Analysis of the TCGA breast cancer data sample #3 produced DNA replication, intracellular protein transport, PPAR signaling, response to organic substances and translation elongation biological pathways as overrepresented categories (Table 6) commonly associated with breast cancer progression and metastasis [32, 33]. In particular, pattern #1 contains the up-regulation of proliferating cell nuclear antigen (PCNA) (Fig. 4a), topoisomerase (DNA) II (TOP2A) and S100 calcium binding protein A14 (S100A14) genes. In fact, PCNA, TOP2A and other genes in the patterns have been targets for breast cancer therapy [34, 35]. Interestingly, the Human Protein Atlas [36] contains immunohistochemistry staining of the PCNA protein (antibody HPA030522) in normal breast tissue (Fig. 4b) versus the overexpression in breast cancer ductal carcinoma (Fig. 4c) implicating the abundance of the protein in breast cancer tissue as a potential biomarker [37].

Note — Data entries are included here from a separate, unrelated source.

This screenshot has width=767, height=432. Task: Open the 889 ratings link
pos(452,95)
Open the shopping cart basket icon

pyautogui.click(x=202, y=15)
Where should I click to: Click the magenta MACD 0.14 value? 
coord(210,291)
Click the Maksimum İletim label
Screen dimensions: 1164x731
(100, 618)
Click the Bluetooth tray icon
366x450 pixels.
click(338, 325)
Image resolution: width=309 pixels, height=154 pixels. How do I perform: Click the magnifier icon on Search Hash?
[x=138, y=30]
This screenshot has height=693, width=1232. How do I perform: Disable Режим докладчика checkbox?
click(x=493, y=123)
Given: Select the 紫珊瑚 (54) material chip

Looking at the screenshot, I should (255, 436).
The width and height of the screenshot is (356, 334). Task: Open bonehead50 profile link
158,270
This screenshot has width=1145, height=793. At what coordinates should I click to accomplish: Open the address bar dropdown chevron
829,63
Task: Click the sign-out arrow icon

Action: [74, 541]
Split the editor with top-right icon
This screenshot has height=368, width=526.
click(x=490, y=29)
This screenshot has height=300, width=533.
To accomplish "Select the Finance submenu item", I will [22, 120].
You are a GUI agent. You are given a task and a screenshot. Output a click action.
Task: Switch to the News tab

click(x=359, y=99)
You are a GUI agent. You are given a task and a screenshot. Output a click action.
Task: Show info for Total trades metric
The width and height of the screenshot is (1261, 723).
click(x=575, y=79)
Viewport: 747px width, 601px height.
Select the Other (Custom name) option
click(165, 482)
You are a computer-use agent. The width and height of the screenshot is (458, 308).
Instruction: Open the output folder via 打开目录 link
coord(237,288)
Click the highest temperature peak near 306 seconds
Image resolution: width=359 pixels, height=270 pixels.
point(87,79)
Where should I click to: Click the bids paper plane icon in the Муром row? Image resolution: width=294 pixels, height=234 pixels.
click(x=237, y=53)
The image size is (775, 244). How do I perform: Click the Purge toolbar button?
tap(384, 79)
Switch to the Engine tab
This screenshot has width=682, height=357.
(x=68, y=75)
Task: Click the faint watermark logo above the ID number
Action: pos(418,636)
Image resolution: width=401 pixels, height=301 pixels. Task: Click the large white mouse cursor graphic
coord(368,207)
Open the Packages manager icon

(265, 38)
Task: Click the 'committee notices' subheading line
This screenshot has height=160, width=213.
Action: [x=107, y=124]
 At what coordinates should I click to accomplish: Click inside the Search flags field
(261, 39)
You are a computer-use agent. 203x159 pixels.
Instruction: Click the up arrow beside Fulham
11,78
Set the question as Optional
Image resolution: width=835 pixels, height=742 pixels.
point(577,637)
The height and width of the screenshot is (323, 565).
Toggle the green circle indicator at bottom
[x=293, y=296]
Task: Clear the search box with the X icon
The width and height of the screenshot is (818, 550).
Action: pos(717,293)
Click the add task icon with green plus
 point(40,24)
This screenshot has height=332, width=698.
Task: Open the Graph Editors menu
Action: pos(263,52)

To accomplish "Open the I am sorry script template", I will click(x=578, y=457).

Table 6 Pathway enrichment of breast cancer co-expressed genes
Fig. 4
figure 4

PCNA expression. a Gene expression of PCNA in TCGA normal and breast cancer samples. The x-axis denotes the breast cancer tumor subtype. The y-axis is the average of the log base 2 ratio of PCNA in each tumor subtype relative to the average of the normal samples. Standard error bars are shown for each data point. b PCNA protein immunohistochemistry staining of normal breast tissue with benign adenomas from a female age 23 (ID: 2773) and using the HPA030522 antibody. c PCNA protein immunohistochemistry staining of breast cancer tissue (ductal carcinoma) from a female age 55 (ID: 2773) and using the HPA030522 antibody

Conclusions

EPIG-Seq is unlike any other software currently available for pattern analysis of RNA-Seq count level data across experimental groups. EPIG-Seq analysis of RNA-Seq count data across biological conditions permits the ability to extract biologically meaningful co-expressed genes associated with coordinated regulation. The approach leverages a count based correlation to identify patterns of expression across samples, accounts for the dispersion in the data and uses a location parameter to indicate magnitude of differential expression whether the sample size is large or small. EPIG-Seq analysis of TCGA human breast cancer RNA-Seq data extracts genes regulated across the various subtypes including PCNA, one of the key marker genes. EPIG-Seq analysis of a rat liver toxicogenomics RNA-Seq data set reveals genes that co-expressed across MOAs containing chemicals with similar MIEs such as PPAR antagonists and the Cyp4a1 PPAR-α inducible gene. Thus, using the EPIG-Seq software to analyze RNA-Seq count data across biological conditions permits the ability to extract biologically meaningful co-expressed genes associated with coordinated regulation.

Availability and requirements

Project name: EPIG-Seq

Project home page: e.g. http://sourceforge.net/projects/epig-seq

Operating system(s): Windows and Linux

CPU architecture: Multicores recommended

Programming language: e.g. C and Java currently, R in future implementations

Other requirements: R version ≥ 3.1.2 and CRAN R package stats version 3.1.2 to fit a generalized linear model (glm)

License: GNU GPL-2 | GPL-3

Any restrictions to use by non-academics: License needed to distribute the programs containing code from R and for the Matlab MCRInstaller from MathWorks.